Even if you are well-informed about online privacy, you should review the following list of insidious schemes you should keep a lookout for.

1. Employment-related scams

Even with unemployment low, you might find it difficult to find a job that is the right fit for your skills, experience and other factors, such as location. It is easy to feel like you’re fighting an uphill battle. That is why it is especially frustrating when you come across a job that seems like the perfect fit, only to find out it is a scam.

Employment scams can be sneaky and take different forms. From fake job listings to fraudulent hiring practices, it is important to pay attention to any red flags that might indicate you’re dealing with a scammer, including:

The employer asks for money: A legitimate employer should not ask you to pay anything to start working. If an employer asks you to pay a fee or to cover the cost of training, it is likely a scam.

The employer is difficult to contact or verify: If you are unable to contact the employer easily or verify their identity, it may be a scam.
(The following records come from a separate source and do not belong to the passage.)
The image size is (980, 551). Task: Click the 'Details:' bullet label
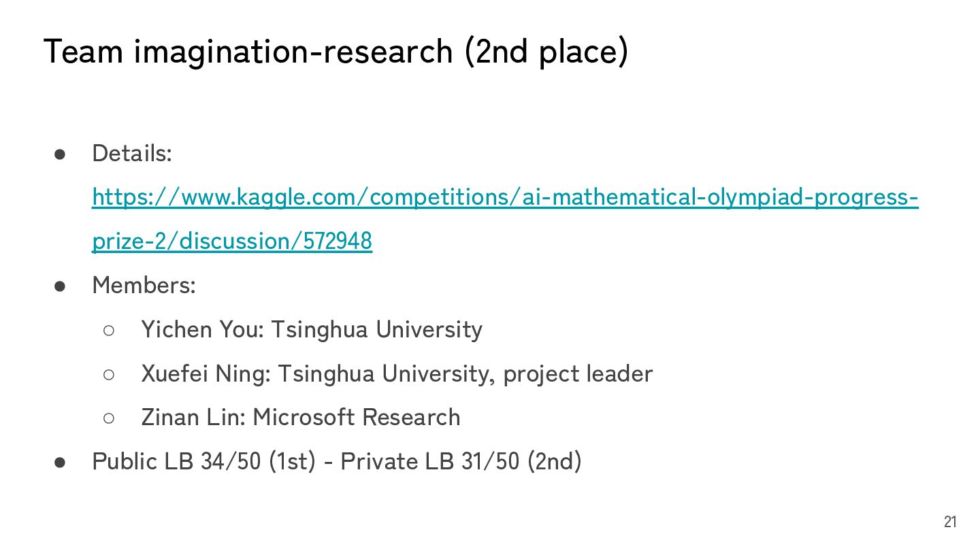pyautogui.click(x=132, y=154)
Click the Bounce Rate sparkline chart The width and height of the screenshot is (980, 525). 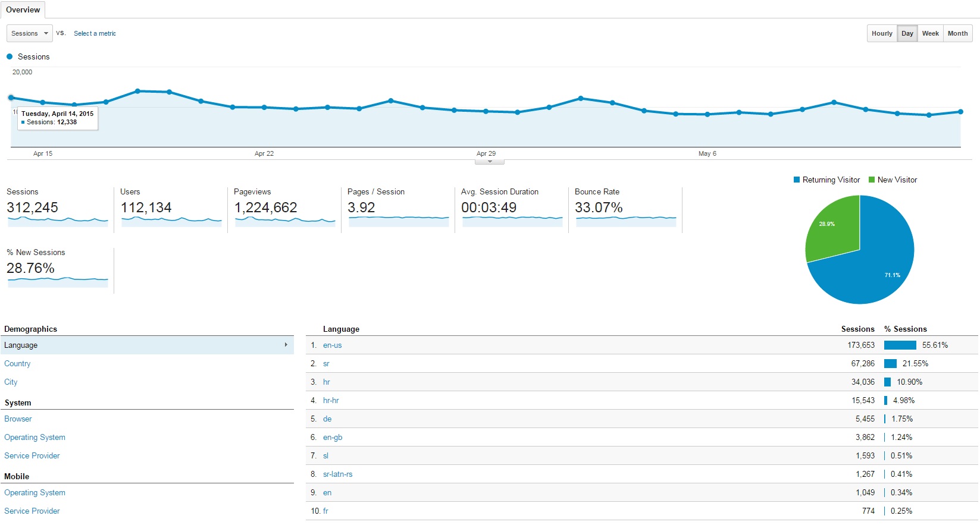[x=626, y=221]
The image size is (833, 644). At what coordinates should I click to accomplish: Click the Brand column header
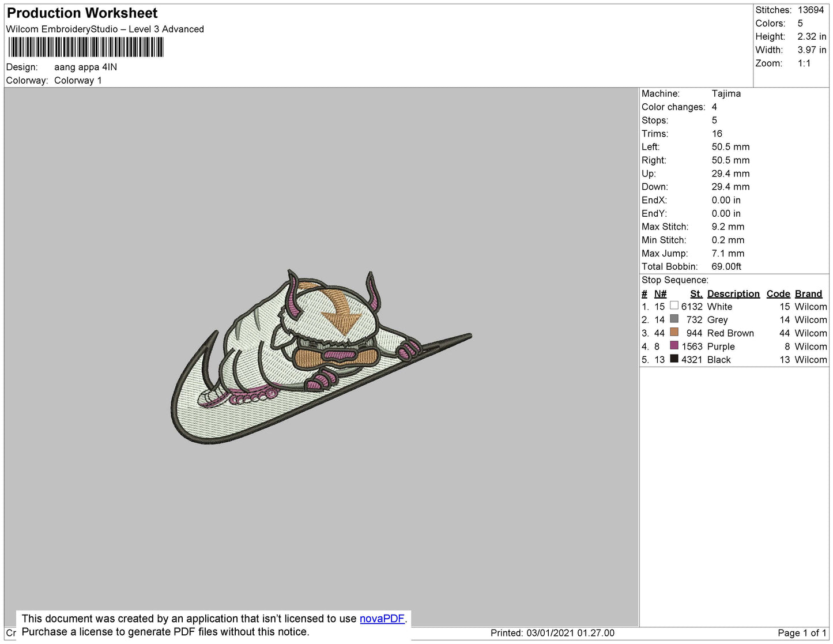808,293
The employer is vague or evasive: If the employer is unwilling to provide details about the job or the company, it could be a sign of a scam.

2. Investment-related scams

Swindlers can create fake investment opportunities to get people to part with their cash. While scams involving virtual currencies have been among the most popular ones in recent years, traditional investing has its own fair share of fraudulent schemes to watch out for. They can be convincing — the scammers will often promise high returns with minimal risk to lure in victims.
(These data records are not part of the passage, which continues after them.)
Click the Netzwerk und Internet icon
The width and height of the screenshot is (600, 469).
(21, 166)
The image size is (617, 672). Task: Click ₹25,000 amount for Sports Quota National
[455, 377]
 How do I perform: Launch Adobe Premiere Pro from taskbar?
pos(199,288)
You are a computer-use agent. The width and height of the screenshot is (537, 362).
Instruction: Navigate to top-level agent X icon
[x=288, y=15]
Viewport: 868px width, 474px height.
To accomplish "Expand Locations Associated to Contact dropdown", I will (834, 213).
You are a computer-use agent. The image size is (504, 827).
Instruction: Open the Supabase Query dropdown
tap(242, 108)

If an investment opportunity seems too good to be true, it probably is. Investment-related scams are especially dangerous because they can involve large sums of money which can be hard to recover.
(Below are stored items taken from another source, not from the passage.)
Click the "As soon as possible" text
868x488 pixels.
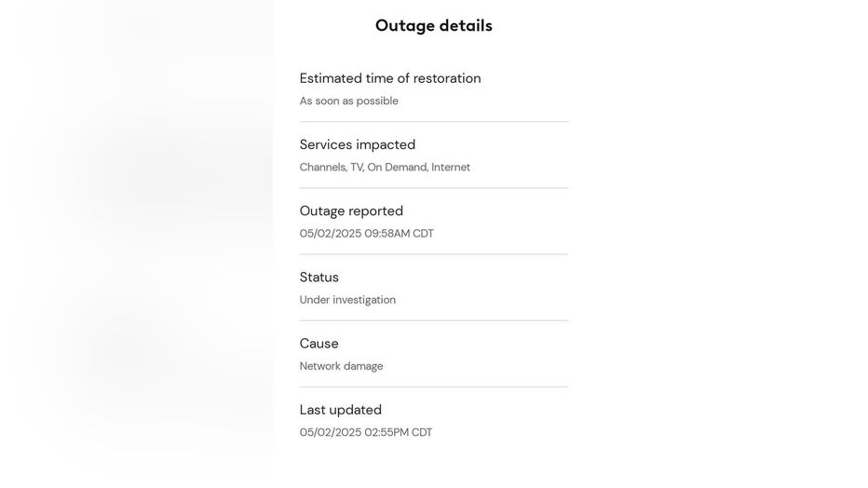pos(348,101)
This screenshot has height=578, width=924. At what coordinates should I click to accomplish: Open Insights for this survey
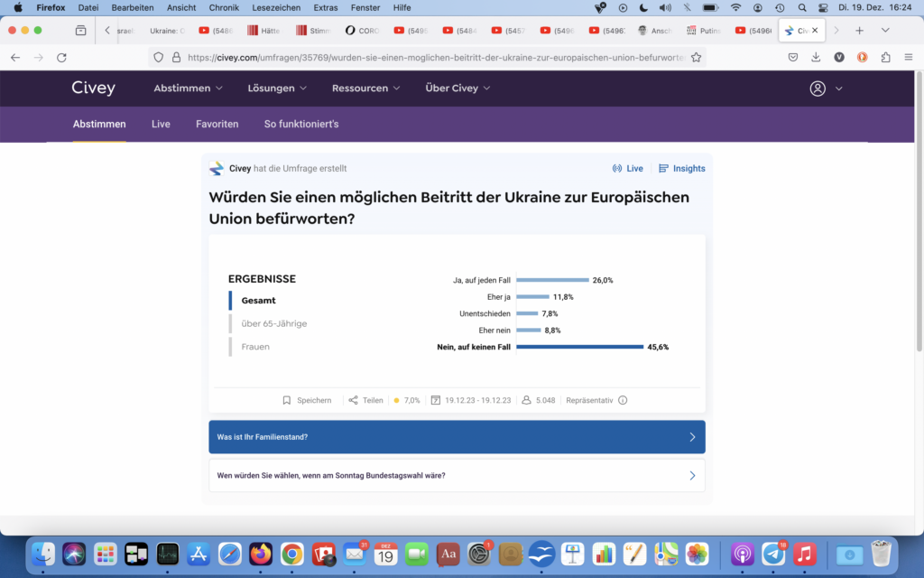point(682,169)
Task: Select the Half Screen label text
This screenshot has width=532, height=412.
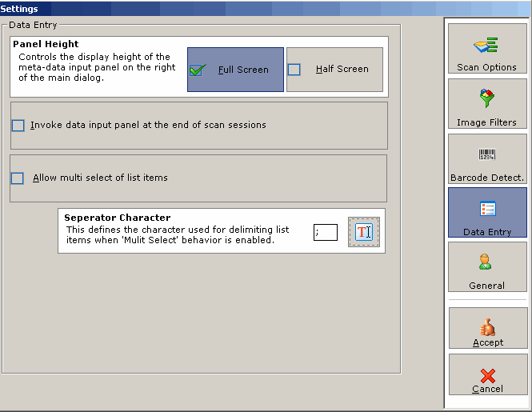Action: [x=342, y=70]
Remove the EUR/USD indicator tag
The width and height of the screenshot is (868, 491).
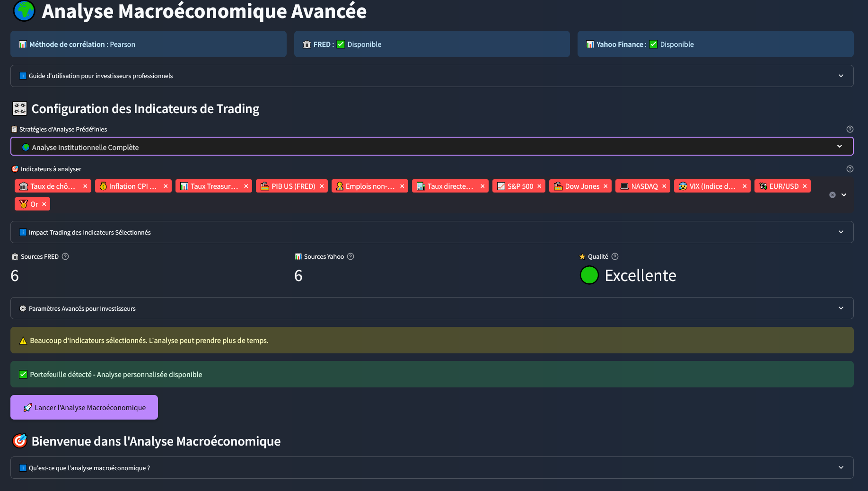pos(805,186)
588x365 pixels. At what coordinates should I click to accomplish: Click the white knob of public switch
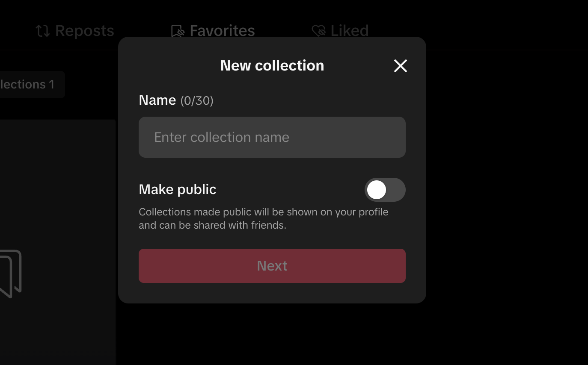(377, 190)
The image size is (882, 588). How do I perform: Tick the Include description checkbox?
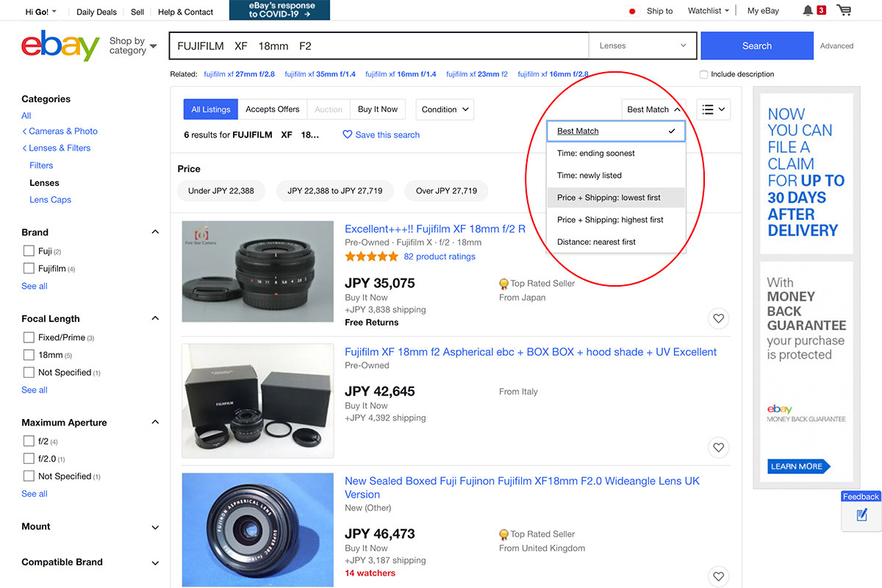pyautogui.click(x=704, y=74)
Here ae red flags to watch out for:

Pressure to invest right away: Scammers will often try to pressure their victims into investing right away lest they have time to do their own research or to consult with a financial adviser. Be wary of anyone who tries to rush you into making a decision. Take the time to research any investment opportunity thoroughly before committing.

Unsolicited offers: Be cautious of any investment opportunities that come out of the blue. Scammers will often use unsolicited emails, calls or social media messages to lure victims.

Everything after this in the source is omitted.